- [Provided passage]
_ _ _

Figure 1: A typical debugging network
The debug system should have a clean install of whatever OS the Trojan is intended for, with a second box acting as a firewall. A third system on the network allows you to emulate services and capture the network traffic generated by the Trojan. Capturing this traffic can be invaluable in tracing the source of the infection. Ensure that you firewall all outbound connections, allowing only the Trojan's control connection through. If you don't want the master controller to know your lab network is running the Trojan, you can set up services to mimic the resources the Trojan needs, such as an IRC or FTP/TFTP server.
Stepping Through the Code
Now that we have constructed a proper quarantined lab environment, we can begin debugging the code. Using the deadlisting, we look for key functions in the program, such as Winsock and file I/O calls. The debugger allows us to set breakpoints in the program based on offset values, so we can interrupt the flow of the program and examine the program memory and CPU registers at that point. The remainder of this article will look at an example of how such a debugging session might look on an x86 Linux platform.

_ _ _

- [Entries shown]

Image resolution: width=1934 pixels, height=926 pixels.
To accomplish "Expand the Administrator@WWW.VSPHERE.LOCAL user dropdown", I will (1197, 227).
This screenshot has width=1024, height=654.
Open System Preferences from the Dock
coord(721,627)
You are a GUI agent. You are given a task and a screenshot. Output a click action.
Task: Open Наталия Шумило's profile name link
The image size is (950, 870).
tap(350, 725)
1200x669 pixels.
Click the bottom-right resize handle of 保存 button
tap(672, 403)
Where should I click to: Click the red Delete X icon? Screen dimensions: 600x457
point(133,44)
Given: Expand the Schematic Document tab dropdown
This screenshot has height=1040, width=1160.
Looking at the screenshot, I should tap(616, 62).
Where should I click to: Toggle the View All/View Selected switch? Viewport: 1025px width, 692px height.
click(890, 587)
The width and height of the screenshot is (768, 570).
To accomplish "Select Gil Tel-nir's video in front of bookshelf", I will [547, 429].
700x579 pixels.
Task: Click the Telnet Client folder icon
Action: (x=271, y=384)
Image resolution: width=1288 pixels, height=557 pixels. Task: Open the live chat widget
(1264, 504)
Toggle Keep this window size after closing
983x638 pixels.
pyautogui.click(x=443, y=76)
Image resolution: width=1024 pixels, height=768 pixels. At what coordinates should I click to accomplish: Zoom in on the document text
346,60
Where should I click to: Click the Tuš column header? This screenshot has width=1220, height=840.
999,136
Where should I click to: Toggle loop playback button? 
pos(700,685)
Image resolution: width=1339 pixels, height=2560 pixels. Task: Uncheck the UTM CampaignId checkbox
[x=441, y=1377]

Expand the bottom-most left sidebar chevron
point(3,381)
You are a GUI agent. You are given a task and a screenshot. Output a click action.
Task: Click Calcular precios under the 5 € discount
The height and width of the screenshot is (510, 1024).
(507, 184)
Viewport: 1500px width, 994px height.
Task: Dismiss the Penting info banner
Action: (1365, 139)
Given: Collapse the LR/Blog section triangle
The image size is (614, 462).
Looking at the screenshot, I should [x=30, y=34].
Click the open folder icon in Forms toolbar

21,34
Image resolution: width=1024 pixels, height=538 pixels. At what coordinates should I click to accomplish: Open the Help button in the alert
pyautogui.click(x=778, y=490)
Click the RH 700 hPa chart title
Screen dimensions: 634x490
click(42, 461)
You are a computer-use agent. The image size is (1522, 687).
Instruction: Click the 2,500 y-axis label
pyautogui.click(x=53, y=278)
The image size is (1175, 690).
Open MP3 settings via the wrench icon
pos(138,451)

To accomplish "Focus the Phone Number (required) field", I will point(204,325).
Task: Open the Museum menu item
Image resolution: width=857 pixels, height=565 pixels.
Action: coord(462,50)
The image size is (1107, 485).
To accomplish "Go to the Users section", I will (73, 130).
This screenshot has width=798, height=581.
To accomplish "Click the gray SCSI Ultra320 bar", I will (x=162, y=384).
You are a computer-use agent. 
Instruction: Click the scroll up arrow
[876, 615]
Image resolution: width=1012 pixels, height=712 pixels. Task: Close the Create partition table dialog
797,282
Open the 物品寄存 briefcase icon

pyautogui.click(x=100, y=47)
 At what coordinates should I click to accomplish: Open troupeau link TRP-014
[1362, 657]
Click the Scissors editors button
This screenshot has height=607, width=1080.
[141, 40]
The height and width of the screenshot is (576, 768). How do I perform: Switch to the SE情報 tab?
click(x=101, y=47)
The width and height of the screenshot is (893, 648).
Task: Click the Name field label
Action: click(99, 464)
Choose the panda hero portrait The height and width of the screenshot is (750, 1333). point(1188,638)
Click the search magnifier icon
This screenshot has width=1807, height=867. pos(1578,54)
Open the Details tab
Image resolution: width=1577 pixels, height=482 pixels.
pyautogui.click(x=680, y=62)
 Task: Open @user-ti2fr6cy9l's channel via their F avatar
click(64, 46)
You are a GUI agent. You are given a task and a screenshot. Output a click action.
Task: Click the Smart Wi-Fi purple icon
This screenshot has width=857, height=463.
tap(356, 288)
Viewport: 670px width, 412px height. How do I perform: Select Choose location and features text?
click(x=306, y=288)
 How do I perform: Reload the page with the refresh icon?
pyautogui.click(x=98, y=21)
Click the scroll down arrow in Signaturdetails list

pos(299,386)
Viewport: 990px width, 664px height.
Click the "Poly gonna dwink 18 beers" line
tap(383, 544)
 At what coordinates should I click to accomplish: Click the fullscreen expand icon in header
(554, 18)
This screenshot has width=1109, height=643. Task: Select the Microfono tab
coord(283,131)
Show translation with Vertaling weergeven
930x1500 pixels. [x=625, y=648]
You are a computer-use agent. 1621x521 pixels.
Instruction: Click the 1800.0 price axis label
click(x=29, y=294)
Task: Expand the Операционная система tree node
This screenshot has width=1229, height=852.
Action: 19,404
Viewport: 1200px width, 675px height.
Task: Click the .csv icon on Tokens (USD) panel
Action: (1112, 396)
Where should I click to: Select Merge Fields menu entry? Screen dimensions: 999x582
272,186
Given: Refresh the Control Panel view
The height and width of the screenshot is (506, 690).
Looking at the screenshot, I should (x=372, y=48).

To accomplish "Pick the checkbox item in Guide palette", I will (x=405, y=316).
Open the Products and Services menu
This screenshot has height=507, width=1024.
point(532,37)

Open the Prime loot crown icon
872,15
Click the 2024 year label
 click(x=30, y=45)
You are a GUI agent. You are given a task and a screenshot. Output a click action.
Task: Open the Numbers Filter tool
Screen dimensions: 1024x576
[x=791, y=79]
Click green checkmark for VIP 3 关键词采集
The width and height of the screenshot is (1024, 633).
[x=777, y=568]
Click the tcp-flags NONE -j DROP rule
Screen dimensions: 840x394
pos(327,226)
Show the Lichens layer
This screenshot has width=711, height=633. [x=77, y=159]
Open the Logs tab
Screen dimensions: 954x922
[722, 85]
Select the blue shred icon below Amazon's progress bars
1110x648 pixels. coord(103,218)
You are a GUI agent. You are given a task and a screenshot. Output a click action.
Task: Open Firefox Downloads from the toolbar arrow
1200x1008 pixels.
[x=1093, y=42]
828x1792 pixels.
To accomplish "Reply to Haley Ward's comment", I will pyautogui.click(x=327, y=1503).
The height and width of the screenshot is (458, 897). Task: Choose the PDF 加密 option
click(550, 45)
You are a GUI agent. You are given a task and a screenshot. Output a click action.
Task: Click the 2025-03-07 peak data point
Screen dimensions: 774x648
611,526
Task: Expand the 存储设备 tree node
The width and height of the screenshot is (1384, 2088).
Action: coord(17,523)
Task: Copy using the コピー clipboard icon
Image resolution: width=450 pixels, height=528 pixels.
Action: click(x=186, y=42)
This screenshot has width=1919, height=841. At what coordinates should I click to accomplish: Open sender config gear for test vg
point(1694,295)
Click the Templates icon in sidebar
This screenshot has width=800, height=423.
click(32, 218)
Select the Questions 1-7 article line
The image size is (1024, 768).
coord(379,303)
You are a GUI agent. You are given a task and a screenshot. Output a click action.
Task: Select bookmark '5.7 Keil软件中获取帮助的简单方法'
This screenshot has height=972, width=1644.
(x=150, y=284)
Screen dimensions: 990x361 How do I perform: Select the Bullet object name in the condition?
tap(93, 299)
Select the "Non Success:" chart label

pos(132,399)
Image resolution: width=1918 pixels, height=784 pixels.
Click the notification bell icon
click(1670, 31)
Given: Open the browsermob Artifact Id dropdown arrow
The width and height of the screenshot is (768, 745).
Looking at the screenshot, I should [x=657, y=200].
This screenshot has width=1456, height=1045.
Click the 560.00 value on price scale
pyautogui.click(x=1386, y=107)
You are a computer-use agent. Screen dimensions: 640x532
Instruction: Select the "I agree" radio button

_ _ _

- [Try it]
From the Trojan debugging text, extract the stretch from "Figure 1: A" through "or FTP/TFTP server." word for word.

- [Exercise response]
Figure 1: A typical debugging network
The debug system should have a clean install of whatever OS the Trojan is intended for, with a second box acting as a firewall. A third system on the network allows you to emulate services and capture the network traffic generated by the Trojan. Capturing this traffic can be invaluable in tracing the source of the infection. Ensure that you firewall all outbound connections, allowing only the Trojan's control connection through. If you don't want the master controller to know your lab network is running the Trojan, you can set up services to mimic the resources the Trojan needs, such as an IRC or FTP/TFTP server.